Finding Support from Women Entrepreneurs

 

Sometimes, I don’t exactly know what I think until I read what I’ve said or written in someone else’s media.  Such is the case with this interview with TheNextWomen, the London-based media startup that bills itself as the “business magazine for female Internet heroes.”

The site describes itself as. . .

the first Women’s Internet Business Magazine, with a focus on startups and growing businesses, led, founded or invested in by women. We bring news on business, events, funding and tech from a female angle and interview and profile Female Business Heroes, make them notable and quotable.

We are the female Business Week, the female Techcrunch and the business Red.
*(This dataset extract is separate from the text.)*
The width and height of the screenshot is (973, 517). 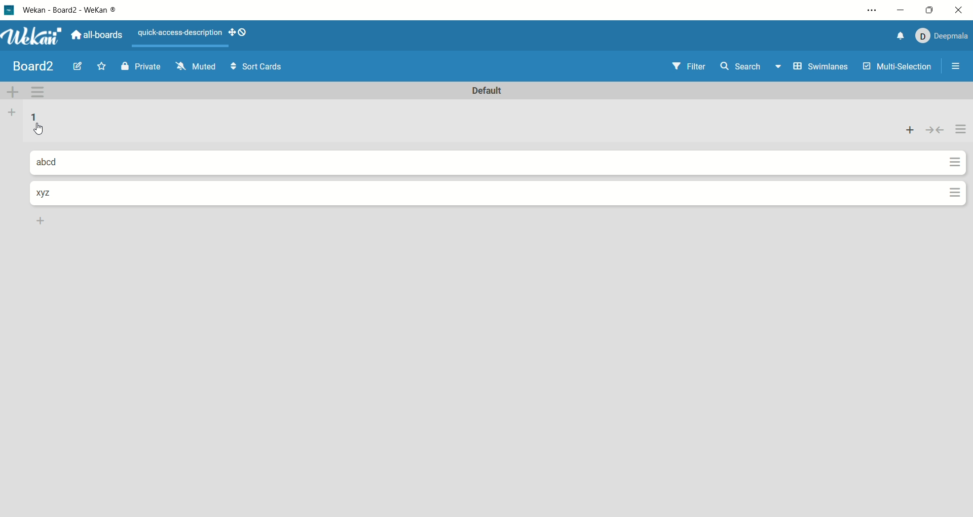 What do you see at coordinates (941, 34) in the screenshot?
I see `account` at bounding box center [941, 34]. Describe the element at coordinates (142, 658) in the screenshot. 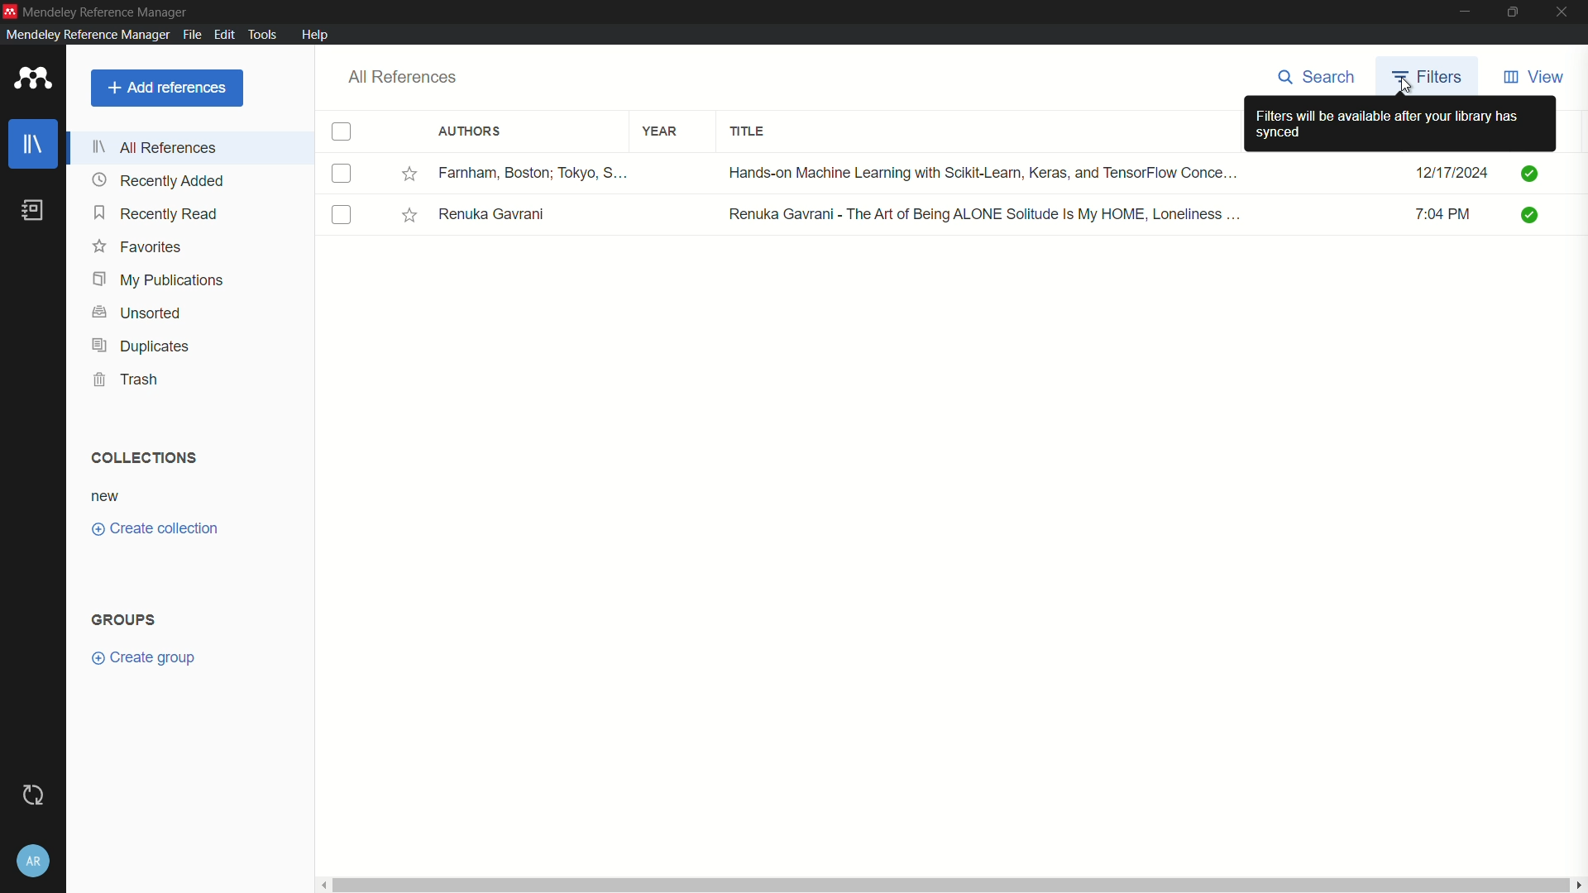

We [are] compiling a database on female founders, CxO’s and VC’s of internet companies.

Among the site’s heroes (thank, you, God, that they haven’t reclaimed that horrific feminist label “sheroes”) are women as diverse as Esther Dyson, Catherine Fake, Arianna Huffington, and Queen Elizabeth.

But enough about them. . . this was an interview with me.  Site founder Simone Brummelhuis’s questions were wide ranging, but the one that jumped out, asked what European women entrepreneurs can learn from their U.S. counterparts.

My simple-to-say-but-apparently-complex-to-do answer:

There are still far too few women who take the path of technology entrepreneur. No doubt there are many subtle and obvious reasons for that path.

I think at base, though, the best thing women entrepreneurs can do for each other is to challenge them to perform at exceptionally high standards, to create businesses with meaning and impact.

If women drive women to be the best entrepreneurs they can be, supporting their unique talents and limitations, then I do think we’ll see more women choose the path of startup CEO.

The fact is that women entrepreneurs do support other women entrepreneurs.  And we need to because frankly we often don’t get the kind of support we need from women who are outside the startup world and don’t understand the life choices that entrepreneurship requires.

Building a business is hard work (for women and men) and there is really no “balancing” of work and personal life in the earliest days of a company.  We need strong support systems: of other entrepreneurs, of family members, of our friends, and of communities both inside and outside the startup world.

Which reminds me: Thank you, Nancy, Mom, and all those friends I don’t see often enough.  You all, as much as my colleagues inside the company, allow me to do what I do.